La Chine supprimera, à compter du 1er mai, les droits de douane sur les importations en provenance de l’ensemble des pays africains, à l’exception de l’Eswatini. L’annonce a été faite par le président Xi Jinping et relayée par les médias d’État. Cette décision marque une extension officielle d’une politique déjà partiellement en vigueur et confirme la volonté de Pékin de consolider sa position de premier partenaire commercial du continent.
Jusqu’ici, la Chine appliquait des droits de douane nuls à 33 pays africains. L’an dernier, Pékin avait annoncé son intention d’élargir cette mesure à l’ensemble de ses partenaires diplomatiques africains, soit 53 États. La décision entre désormais en application. Seul l’Eswatini en est exclu en raison de ses relations diplomatiques avec Taïwan, un point sensible pour les autorités chinoises.
Cette annonce intervient alors que les relations commerciales internationales sont sous tension. Depuis l’instauration de nouveaux droits de douane élevés par l’administration de Donald Trump l’an dernier, de nombreux pays africains cherchent à diversifier leurs débouchés. La Chine, déjà premier partenaire commercial de l’Afrique et acteur central du financement d’infrastructures via son initiative des Nouvelles Routes de la Soie, apparaît comme une alternative stratégique. La question taïwanaise reste par ailleurs un marqueur diplomatique fort dans les relations entre Pékin et les États africains.

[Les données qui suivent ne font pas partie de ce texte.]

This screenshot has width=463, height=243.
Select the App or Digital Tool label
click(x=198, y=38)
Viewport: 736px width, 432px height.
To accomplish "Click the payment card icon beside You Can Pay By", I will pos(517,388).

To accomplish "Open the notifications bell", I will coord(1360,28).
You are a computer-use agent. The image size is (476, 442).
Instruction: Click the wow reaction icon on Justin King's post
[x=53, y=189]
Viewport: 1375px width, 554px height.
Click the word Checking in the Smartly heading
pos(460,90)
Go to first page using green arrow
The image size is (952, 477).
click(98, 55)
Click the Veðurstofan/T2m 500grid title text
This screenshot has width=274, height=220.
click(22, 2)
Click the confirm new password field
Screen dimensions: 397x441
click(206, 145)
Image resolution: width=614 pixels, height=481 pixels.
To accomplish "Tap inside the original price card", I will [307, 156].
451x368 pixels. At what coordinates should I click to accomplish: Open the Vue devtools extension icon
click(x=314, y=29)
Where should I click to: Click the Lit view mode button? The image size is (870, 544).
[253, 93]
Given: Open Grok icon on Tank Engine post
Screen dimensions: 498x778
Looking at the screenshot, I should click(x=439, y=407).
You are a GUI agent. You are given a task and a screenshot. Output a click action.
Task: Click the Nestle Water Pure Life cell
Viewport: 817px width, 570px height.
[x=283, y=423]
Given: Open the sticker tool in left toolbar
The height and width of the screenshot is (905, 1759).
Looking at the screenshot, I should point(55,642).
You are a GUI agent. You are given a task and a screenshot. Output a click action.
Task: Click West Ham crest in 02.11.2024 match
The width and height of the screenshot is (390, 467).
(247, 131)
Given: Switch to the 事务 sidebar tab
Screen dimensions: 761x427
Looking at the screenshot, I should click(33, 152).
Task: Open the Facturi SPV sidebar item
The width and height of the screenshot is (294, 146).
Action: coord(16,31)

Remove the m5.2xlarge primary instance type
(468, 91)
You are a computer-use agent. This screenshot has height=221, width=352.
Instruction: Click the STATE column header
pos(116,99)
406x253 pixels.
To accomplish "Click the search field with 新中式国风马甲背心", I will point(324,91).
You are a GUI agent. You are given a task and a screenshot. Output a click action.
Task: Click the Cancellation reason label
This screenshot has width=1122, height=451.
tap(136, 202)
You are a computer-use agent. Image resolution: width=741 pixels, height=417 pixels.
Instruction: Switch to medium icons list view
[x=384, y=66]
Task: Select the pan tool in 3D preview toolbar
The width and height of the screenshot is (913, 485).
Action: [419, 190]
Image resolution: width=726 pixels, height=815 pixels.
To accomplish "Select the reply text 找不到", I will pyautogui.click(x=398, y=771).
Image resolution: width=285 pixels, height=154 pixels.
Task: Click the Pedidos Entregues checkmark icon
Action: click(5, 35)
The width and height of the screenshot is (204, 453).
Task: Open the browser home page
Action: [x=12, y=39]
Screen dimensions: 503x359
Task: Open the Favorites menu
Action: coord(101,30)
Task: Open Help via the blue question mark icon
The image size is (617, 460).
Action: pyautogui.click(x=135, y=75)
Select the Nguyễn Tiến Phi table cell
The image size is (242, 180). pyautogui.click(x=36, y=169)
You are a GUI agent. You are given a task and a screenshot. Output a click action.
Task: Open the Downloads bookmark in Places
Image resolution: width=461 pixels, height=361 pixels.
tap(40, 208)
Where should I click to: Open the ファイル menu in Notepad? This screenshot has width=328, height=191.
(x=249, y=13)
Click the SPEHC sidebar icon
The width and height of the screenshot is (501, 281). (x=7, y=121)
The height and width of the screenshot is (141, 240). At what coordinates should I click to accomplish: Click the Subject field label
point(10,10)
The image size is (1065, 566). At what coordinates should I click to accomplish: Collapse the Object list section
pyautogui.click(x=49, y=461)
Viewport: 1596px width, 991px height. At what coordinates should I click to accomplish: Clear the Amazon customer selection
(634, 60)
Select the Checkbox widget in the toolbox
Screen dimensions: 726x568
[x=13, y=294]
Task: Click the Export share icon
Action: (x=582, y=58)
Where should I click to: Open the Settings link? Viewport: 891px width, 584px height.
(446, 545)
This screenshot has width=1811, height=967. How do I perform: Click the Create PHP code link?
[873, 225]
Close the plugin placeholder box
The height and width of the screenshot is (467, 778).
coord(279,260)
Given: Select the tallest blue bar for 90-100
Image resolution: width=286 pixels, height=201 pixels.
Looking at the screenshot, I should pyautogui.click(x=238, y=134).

Pour Pékin, cette suppression quasi générale des droits de douane renforce son influence économique et politique sur le continent. Elle offre aux exportateurs africains un accès facilité au marché chinois, mais accentue aussi l’asymétrie commerciale entre les deux parties. Les économies africaines exportent majoritairement des matières premières, tandis que la Chine écoule des produits manufacturés à forte valeur ajoutée. La mesure pourrait donc soutenir certains secteurs africains, tout en consolidant une relation structurellement déséquilibrée.
Xi Jinping a affirmé que cette décision « offrira sans aucun doute de nouvelles perspectives au développement de l’Afrique », alors que les dirigeants africains étaient réunis à Addis-Abeba pour le sommet annuel de l’Union africaine. Au-delà du discours, le geste s’inscrit dans une stratégie d’influence à long terme. En élargissant l’accès à son marché tout en maintenant la pression diplomatique sur les rares pays reconnaissant Taïwan, Pékin lie commerce et politique. Pour les capitales africaines, l’enjeu est désormais de transformer cette ouverture en diversification réelle de leurs exportations, plutôt que de s’enfermer davantage dans une dépendance aux matières premières.